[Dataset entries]

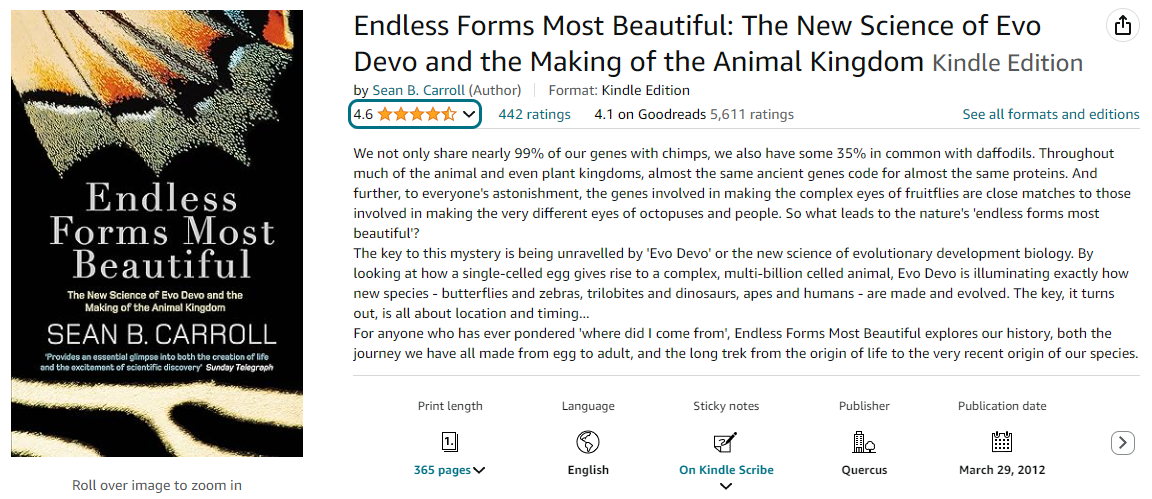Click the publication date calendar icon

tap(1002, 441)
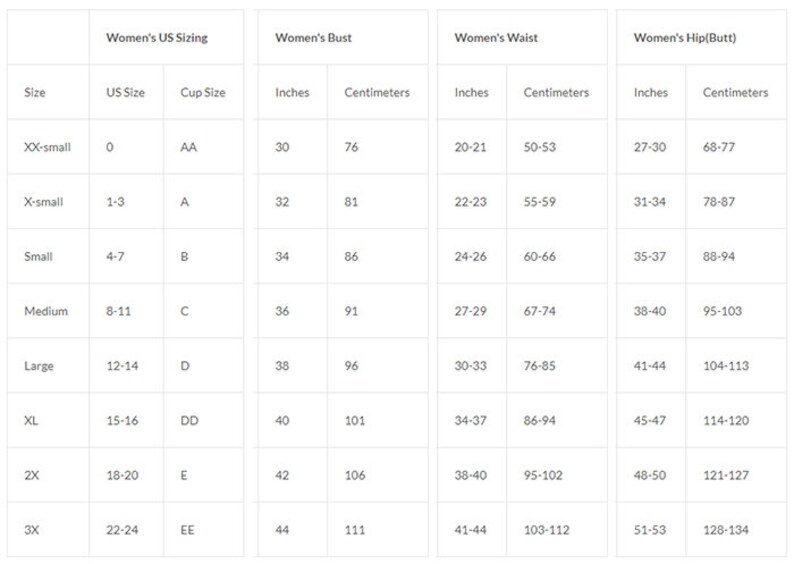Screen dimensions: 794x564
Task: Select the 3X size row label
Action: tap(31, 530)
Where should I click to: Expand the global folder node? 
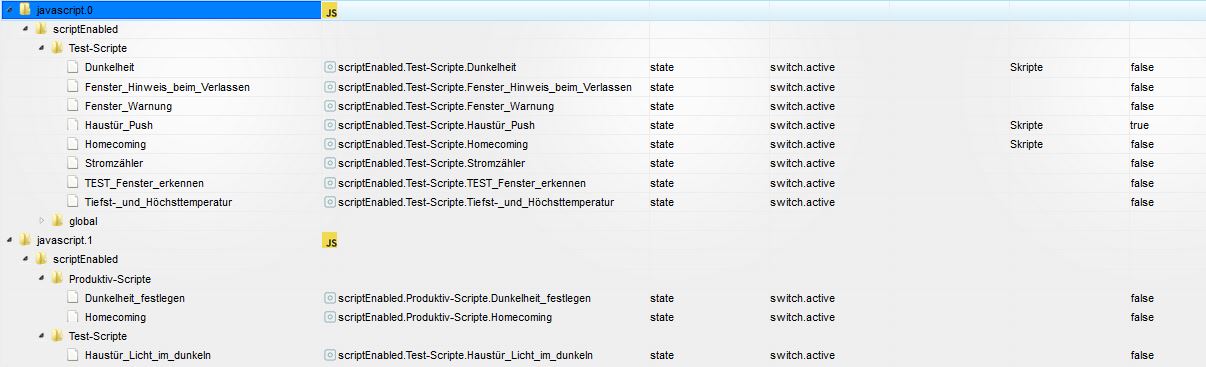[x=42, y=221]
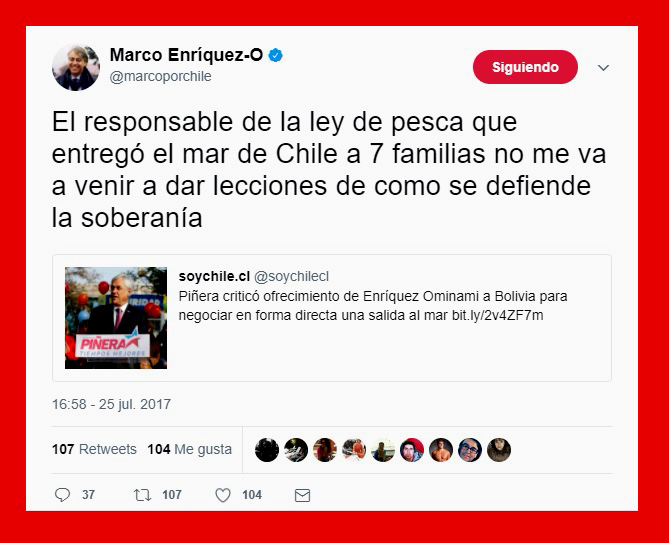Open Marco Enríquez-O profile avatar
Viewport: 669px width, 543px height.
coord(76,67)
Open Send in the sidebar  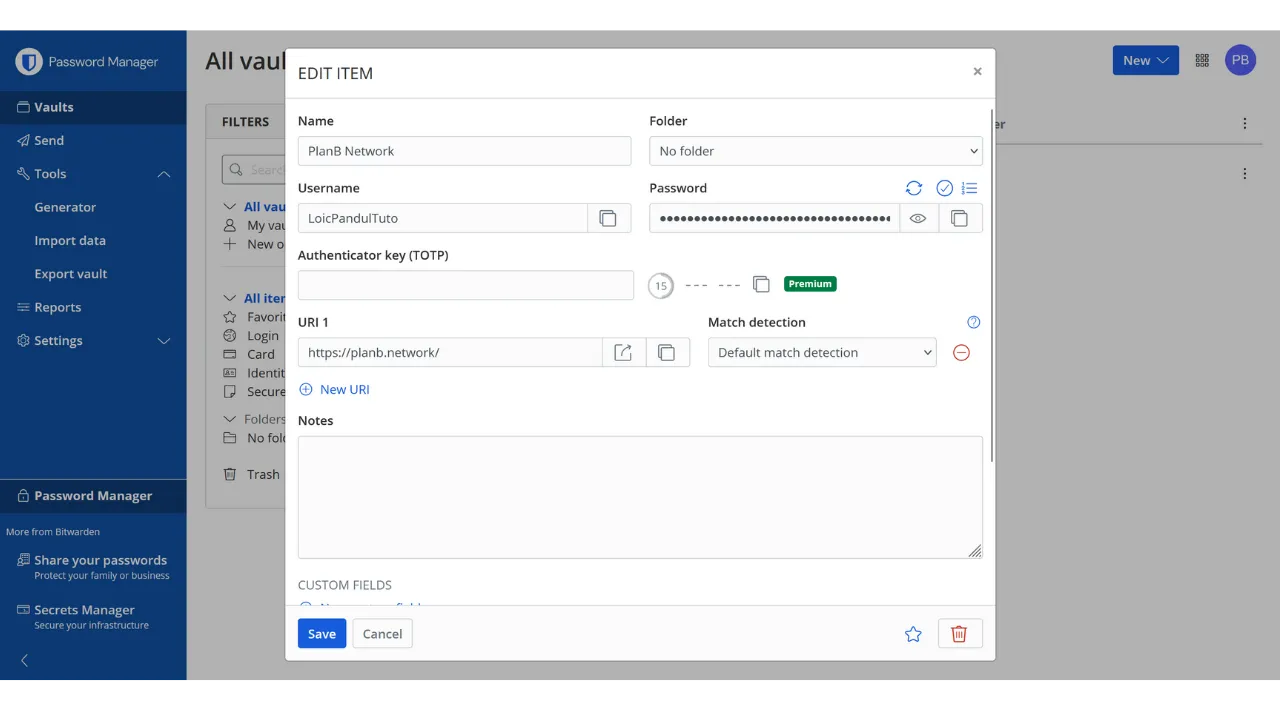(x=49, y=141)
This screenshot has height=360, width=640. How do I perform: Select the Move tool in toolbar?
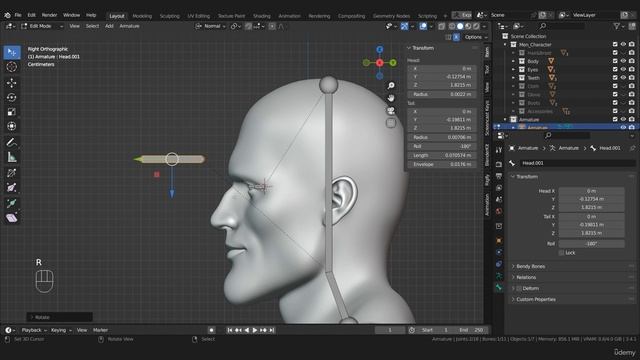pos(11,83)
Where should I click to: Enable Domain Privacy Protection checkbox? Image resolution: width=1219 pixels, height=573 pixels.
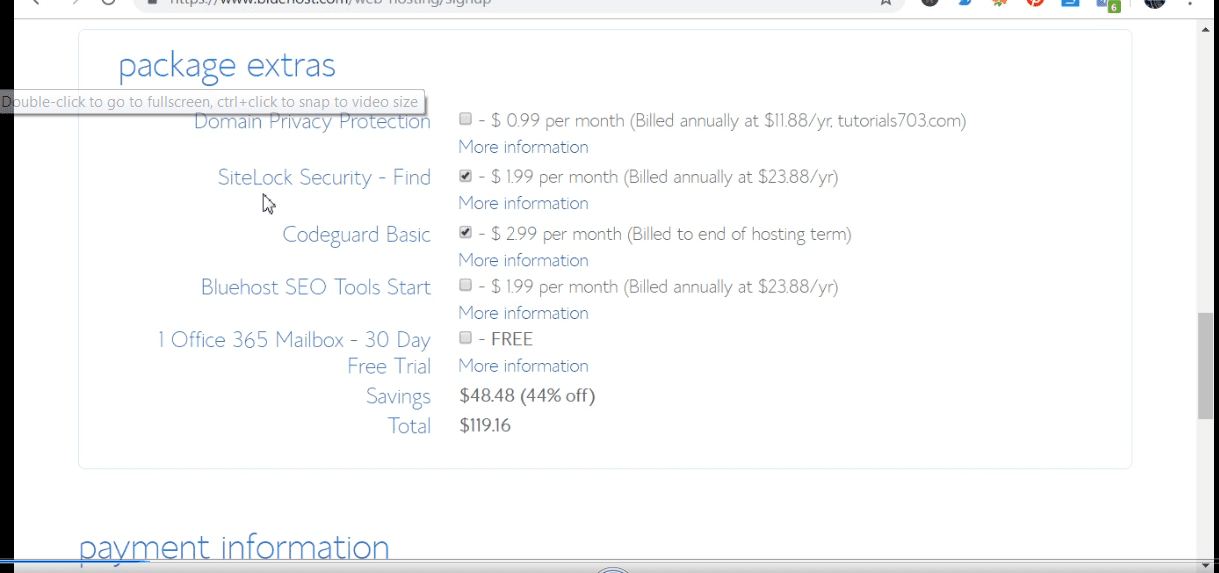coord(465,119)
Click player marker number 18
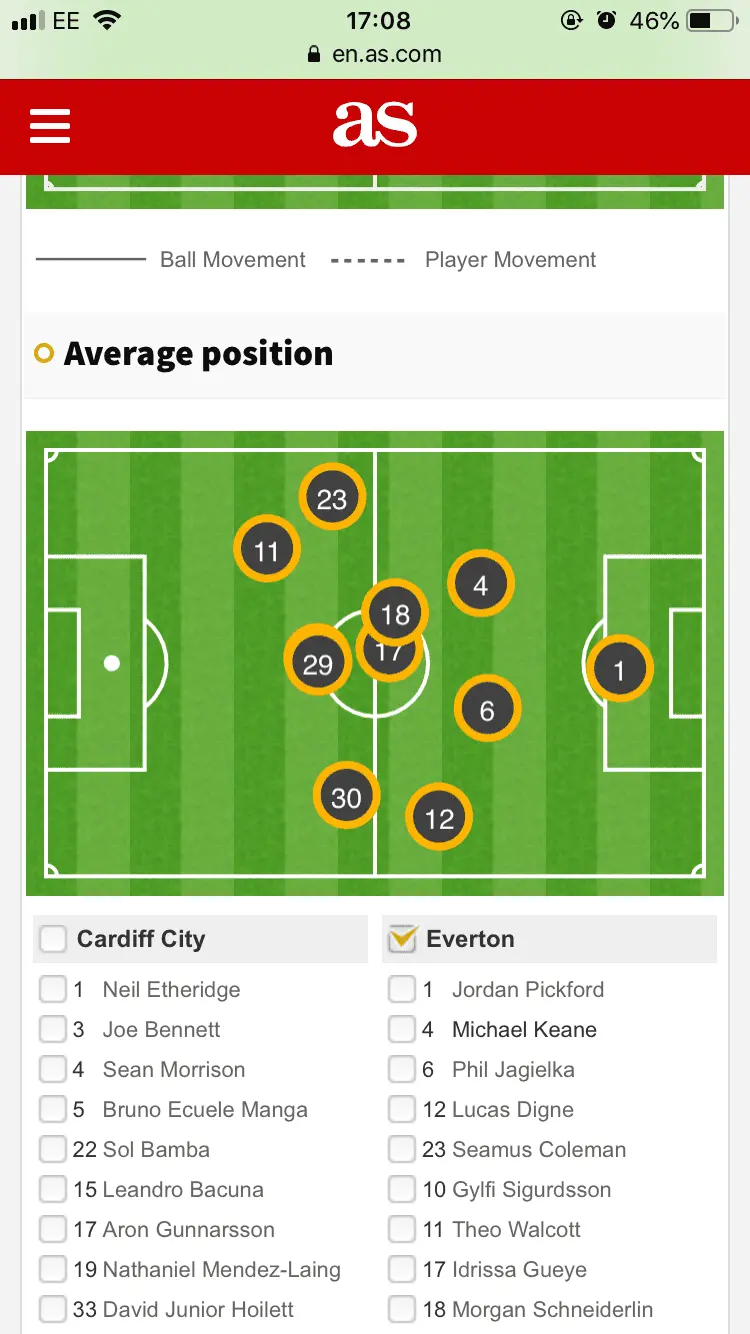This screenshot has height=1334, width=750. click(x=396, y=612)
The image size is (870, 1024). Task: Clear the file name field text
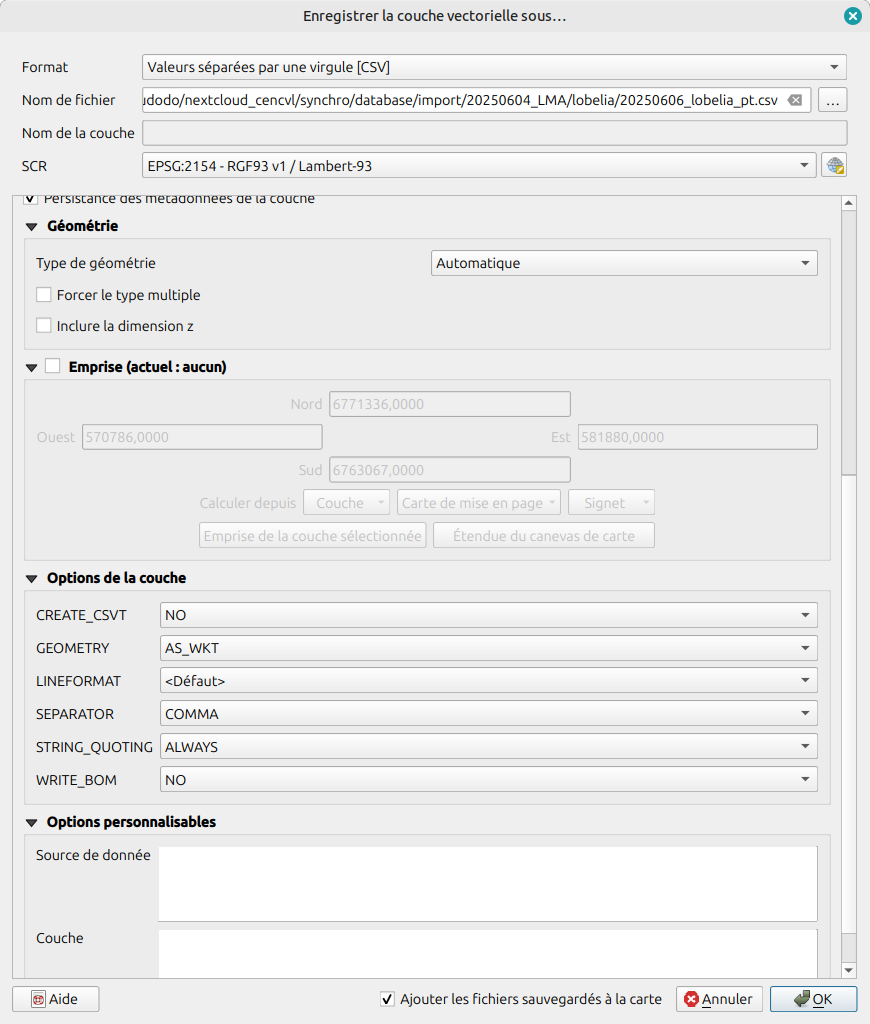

* [Work task]:
Leaving out every picture, copy exactly the lines from the one that contains "This screenshot has height=360, width=640." through the end of the entries above.

* [Answer for this exercise]:
This screenshot has height=360, width=640. How do I perform: Select the Move tool in toolbar?
pos(11,83)
Where should I click to: Enable Domain Privacy Protection checkbox? Image resolution: width=1219 pixels, height=573 pixels.
coord(465,119)
Click player marker number 18
This screenshot has height=1334, width=750. click(x=396, y=612)
The image size is (870, 1024). Task: Clear the file name field text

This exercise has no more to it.